Tal como dicen los críticos franceses, este libro indignado rezuma odio y ansias de desquite por las heridas al ego expuestas en cada página, y rezuma también un notable sentido del humor y una asombrosa carencia de pudor --sentimiento que le parece dañino y totalmente prescindible (lo cual no significa que le parezca bien que a él se le utilice, humille y profane)--.
Recuerdo que me lo presentó Herralde hace unos años cuando vino al Instituto Francés de Barcelona en promoción de una de sus novelas. Me encantaban Ampliación del campo de batalla y Las partículas elementales, las primeras que leí de él (luego vendrían Plataforma, El mapa y el territorio y Sumisión). Su presencia física entonces era repulsiva. Hablaba con extrema lentitud. Apestaba a vino y tabaco, sostenía el cigarrillo incesante entre los amarillentos dedos meñique y anular, y sobre la frente se le apreciaban los desdichados agujeritos de un trasplante capilar como de muñeca de plástico. Siendo tan irremediablemente feo, pensé, ¿para qué te molestas en hacerte estos injertos, si no vas a arreglar nada?

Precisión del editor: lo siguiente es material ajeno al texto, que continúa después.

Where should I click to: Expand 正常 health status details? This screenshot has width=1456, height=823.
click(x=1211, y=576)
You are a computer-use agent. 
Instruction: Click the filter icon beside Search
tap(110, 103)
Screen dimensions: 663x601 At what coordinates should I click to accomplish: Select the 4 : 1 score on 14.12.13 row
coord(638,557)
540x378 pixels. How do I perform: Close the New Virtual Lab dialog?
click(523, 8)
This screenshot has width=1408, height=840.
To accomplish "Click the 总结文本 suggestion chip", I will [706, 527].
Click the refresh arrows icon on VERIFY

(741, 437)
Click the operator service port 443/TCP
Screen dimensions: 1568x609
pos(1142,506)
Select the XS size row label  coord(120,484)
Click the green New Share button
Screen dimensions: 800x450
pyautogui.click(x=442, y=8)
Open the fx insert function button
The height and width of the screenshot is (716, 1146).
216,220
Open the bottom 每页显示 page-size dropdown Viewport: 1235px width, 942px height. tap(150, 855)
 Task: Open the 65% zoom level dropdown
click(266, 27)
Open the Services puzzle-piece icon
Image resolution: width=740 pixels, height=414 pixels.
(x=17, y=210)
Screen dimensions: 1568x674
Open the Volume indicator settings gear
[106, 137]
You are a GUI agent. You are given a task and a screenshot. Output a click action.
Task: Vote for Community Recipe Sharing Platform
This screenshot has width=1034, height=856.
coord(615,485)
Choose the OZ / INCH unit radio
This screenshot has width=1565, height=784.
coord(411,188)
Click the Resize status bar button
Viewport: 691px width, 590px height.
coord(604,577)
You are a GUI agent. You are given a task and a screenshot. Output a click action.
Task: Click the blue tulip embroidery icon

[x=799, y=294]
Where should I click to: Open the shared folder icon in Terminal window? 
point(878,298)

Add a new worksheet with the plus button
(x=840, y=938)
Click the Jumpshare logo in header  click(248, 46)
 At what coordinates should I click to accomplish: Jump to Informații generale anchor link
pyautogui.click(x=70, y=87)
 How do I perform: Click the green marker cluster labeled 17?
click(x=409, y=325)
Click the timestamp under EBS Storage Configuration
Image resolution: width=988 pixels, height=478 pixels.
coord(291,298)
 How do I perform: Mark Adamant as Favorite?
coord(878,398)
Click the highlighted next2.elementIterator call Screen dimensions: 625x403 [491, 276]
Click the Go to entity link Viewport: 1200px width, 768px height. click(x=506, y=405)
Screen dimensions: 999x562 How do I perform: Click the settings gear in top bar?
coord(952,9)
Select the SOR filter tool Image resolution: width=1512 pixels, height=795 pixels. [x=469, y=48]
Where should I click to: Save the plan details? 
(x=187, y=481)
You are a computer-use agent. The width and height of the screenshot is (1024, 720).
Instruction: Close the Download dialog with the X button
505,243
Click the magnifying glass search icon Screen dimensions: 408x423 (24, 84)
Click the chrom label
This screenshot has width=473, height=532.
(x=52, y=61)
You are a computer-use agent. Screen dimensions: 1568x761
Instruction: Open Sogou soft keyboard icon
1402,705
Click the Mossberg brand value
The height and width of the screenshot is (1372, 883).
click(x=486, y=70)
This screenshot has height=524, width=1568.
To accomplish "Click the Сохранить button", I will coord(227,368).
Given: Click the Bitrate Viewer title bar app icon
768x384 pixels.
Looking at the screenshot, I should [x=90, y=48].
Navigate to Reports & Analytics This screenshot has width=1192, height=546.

Pero la verdad es que cuando hablaba –después de sopesar largamente cada pregunta: se tomaba muy en serio su responsabilidad de cara al público que abarrotaba el salón de actos— su inteligencia era deslumbrante, colocaba automáticamente la cuestión a un nivel muy superior y era imposible no admirarlo. Por eso, por lo inteligente y lo listo que es, resulta tan extraño que haya caído como un pipiolo en las trampas y descuidos de las que se duele en Unos meses de mi vida.